══ Available records

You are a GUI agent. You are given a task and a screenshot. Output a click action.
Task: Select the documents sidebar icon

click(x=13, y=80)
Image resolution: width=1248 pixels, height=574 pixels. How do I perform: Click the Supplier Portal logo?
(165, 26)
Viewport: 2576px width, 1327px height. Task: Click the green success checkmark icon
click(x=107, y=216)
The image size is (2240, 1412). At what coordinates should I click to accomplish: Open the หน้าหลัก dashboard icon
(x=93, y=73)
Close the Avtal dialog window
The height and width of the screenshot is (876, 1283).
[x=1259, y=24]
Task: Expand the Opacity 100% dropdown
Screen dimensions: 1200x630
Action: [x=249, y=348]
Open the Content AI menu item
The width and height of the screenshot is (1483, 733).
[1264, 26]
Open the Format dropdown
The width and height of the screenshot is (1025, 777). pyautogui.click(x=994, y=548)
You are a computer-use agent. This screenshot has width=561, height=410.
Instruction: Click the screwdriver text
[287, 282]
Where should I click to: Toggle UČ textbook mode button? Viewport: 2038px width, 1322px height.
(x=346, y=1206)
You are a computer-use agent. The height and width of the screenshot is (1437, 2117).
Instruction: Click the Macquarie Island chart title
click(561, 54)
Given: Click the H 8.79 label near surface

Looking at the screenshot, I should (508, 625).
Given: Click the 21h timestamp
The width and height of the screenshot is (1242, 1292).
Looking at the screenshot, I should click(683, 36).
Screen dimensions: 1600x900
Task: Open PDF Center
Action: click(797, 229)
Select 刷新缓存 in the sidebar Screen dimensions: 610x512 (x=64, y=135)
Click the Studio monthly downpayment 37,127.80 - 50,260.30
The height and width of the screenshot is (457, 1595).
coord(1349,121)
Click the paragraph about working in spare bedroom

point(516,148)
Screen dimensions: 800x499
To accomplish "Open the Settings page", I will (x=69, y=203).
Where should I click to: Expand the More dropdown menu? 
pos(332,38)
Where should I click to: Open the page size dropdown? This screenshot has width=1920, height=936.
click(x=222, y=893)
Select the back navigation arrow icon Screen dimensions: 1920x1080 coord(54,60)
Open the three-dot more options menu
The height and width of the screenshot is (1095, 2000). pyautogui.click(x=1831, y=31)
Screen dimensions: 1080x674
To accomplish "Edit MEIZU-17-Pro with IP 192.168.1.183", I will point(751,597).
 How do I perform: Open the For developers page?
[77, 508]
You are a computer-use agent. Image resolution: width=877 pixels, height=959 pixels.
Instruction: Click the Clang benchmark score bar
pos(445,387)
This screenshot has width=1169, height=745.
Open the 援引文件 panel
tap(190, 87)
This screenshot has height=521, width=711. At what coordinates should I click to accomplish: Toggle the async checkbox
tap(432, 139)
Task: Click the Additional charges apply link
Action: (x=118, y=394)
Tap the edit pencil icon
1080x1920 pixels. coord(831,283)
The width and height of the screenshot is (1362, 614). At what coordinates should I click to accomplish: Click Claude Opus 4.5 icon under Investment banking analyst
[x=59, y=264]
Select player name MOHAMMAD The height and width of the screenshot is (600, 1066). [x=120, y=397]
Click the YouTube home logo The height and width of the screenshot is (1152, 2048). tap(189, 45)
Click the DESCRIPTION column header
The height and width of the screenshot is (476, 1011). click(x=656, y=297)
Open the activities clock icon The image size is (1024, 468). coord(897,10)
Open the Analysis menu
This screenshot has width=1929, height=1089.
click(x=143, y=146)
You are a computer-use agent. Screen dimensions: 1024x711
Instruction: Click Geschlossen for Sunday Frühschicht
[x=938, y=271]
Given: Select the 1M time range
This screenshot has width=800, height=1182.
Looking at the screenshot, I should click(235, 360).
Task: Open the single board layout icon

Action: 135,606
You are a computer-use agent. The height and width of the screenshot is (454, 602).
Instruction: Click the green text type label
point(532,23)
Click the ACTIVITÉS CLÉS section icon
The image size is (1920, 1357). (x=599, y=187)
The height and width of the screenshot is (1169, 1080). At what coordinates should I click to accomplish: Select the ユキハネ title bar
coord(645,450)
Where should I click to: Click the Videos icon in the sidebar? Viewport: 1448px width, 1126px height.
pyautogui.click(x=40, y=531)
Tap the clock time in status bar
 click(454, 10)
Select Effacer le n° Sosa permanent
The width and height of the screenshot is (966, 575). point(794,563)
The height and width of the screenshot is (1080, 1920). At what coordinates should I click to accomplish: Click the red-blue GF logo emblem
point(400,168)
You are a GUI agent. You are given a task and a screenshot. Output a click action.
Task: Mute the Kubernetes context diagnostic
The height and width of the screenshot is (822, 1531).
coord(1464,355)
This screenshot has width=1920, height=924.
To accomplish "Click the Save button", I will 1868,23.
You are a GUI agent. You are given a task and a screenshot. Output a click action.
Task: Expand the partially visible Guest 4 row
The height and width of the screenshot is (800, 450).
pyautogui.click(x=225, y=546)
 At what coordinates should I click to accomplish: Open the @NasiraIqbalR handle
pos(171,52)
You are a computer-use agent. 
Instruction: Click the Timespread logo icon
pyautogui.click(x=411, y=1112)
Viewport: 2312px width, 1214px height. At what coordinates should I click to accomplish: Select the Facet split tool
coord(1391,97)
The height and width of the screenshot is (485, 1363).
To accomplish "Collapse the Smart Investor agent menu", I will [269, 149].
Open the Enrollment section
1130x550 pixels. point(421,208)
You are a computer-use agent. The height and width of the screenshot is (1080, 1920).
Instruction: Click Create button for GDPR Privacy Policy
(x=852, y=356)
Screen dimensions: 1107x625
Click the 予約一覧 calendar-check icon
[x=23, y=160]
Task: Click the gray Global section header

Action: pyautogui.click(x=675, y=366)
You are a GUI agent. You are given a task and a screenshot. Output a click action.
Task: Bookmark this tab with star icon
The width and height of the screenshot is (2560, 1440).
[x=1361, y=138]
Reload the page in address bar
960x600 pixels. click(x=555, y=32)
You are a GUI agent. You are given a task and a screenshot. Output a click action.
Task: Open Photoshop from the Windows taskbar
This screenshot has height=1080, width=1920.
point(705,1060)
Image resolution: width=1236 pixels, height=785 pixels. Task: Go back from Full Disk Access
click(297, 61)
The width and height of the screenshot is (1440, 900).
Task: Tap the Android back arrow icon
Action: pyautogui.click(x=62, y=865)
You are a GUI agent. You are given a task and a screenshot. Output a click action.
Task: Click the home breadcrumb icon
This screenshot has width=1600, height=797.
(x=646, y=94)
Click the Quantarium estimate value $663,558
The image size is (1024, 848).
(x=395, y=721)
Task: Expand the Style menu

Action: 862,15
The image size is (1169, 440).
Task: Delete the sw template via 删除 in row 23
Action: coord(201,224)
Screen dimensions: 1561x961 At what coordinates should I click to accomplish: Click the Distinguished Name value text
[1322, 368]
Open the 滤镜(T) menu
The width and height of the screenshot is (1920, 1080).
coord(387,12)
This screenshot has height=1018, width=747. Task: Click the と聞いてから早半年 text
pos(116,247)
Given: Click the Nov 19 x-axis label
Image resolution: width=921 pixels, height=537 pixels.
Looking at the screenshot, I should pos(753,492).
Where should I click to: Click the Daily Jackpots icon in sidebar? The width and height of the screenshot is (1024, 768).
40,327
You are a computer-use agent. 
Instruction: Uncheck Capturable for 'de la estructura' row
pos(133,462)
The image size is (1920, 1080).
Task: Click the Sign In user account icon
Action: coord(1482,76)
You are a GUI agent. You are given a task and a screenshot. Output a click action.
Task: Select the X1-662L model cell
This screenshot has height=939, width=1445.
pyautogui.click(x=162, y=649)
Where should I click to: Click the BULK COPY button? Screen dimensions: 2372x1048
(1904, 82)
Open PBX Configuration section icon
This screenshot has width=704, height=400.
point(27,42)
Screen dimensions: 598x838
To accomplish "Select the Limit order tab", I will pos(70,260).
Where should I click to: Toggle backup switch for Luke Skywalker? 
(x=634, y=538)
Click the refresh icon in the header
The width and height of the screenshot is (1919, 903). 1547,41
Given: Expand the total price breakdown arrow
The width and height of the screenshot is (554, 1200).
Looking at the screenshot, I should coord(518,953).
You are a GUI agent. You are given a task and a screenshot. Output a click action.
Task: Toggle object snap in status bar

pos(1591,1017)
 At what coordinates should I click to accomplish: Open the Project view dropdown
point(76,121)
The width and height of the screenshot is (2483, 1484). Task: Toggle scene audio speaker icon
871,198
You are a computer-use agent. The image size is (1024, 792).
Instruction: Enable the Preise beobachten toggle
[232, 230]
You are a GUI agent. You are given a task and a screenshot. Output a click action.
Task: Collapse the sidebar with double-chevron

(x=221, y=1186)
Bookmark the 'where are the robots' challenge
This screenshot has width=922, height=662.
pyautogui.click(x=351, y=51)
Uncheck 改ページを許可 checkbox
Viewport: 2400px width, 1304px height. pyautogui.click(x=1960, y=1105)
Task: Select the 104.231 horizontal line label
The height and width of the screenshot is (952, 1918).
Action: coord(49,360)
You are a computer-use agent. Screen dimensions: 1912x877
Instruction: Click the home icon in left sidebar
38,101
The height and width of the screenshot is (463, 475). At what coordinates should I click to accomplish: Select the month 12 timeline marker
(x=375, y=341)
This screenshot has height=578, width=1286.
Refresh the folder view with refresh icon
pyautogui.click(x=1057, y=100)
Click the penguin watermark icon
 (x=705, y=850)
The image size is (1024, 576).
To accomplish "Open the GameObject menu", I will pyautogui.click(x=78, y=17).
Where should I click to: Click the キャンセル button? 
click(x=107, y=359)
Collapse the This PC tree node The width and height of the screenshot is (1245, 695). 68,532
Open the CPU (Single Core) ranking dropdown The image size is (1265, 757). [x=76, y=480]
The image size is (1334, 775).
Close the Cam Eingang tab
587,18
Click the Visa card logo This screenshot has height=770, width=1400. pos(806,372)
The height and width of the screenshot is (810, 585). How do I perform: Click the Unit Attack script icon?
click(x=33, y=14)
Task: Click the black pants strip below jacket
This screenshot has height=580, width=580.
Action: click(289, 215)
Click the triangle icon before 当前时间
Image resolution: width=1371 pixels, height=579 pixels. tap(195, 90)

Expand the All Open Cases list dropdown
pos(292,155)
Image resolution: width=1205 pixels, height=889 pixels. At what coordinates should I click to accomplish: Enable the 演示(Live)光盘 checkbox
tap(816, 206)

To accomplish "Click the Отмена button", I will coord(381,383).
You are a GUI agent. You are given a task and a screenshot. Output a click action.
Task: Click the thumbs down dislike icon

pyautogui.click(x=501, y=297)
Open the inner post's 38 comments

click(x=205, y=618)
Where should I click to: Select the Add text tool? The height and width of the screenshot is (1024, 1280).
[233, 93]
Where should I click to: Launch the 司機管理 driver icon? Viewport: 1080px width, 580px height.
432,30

════

■ **Instructions to follow**:
Please rewrite the records from the line with "The image size is (1024, 576)." through the end of the records, changing every "dropdown" to "drop-down list" and leaving everything else as it is.

■ **Output of the exercise**:
The image size is (1024, 576).
To accomplish "Open the GameObject menu", I will pyautogui.click(x=78, y=17).
Where should I click to: Click the キャンセル button? 
click(x=107, y=359)
Collapse the This PC tree node The width and height of the screenshot is (1245, 695). 68,532
Open the CPU (Single Core) ranking drop-down list The image size is (1265, 757). [x=76, y=480]
The image size is (1334, 775).
Close the Cam Eingang tab
587,18
Click the Visa card logo This screenshot has height=770, width=1400. pos(806,372)
The height and width of the screenshot is (810, 585). How do I perform: Click the Unit Attack script icon?
click(x=33, y=14)
Task: Click the black pants strip below jacket
This screenshot has height=580, width=580.
Action: click(289, 215)
Click the triangle icon before 当前时间
Image resolution: width=1371 pixels, height=579 pixels. tap(195, 90)

Expand the All Open Cases list drop-down list
pos(292,155)
Image resolution: width=1205 pixels, height=889 pixels. At what coordinates should I click to accomplish: Enable the 演示(Live)光盘 checkbox
tap(816, 206)

To accomplish "Click the Отмена button", I will coord(381,383).
You are a GUI agent. You are given a task and a screenshot. Output a click action.
Task: Click the thumbs down dislike icon

pyautogui.click(x=501, y=297)
Open the inner post's 38 comments

click(x=205, y=618)
Where should I click to: Select the Add text tool? The height and width of the screenshot is (1024, 1280).
[233, 93]
Where should I click to: Launch the 司機管理 driver icon? Viewport: 1080px width, 580px height.
432,30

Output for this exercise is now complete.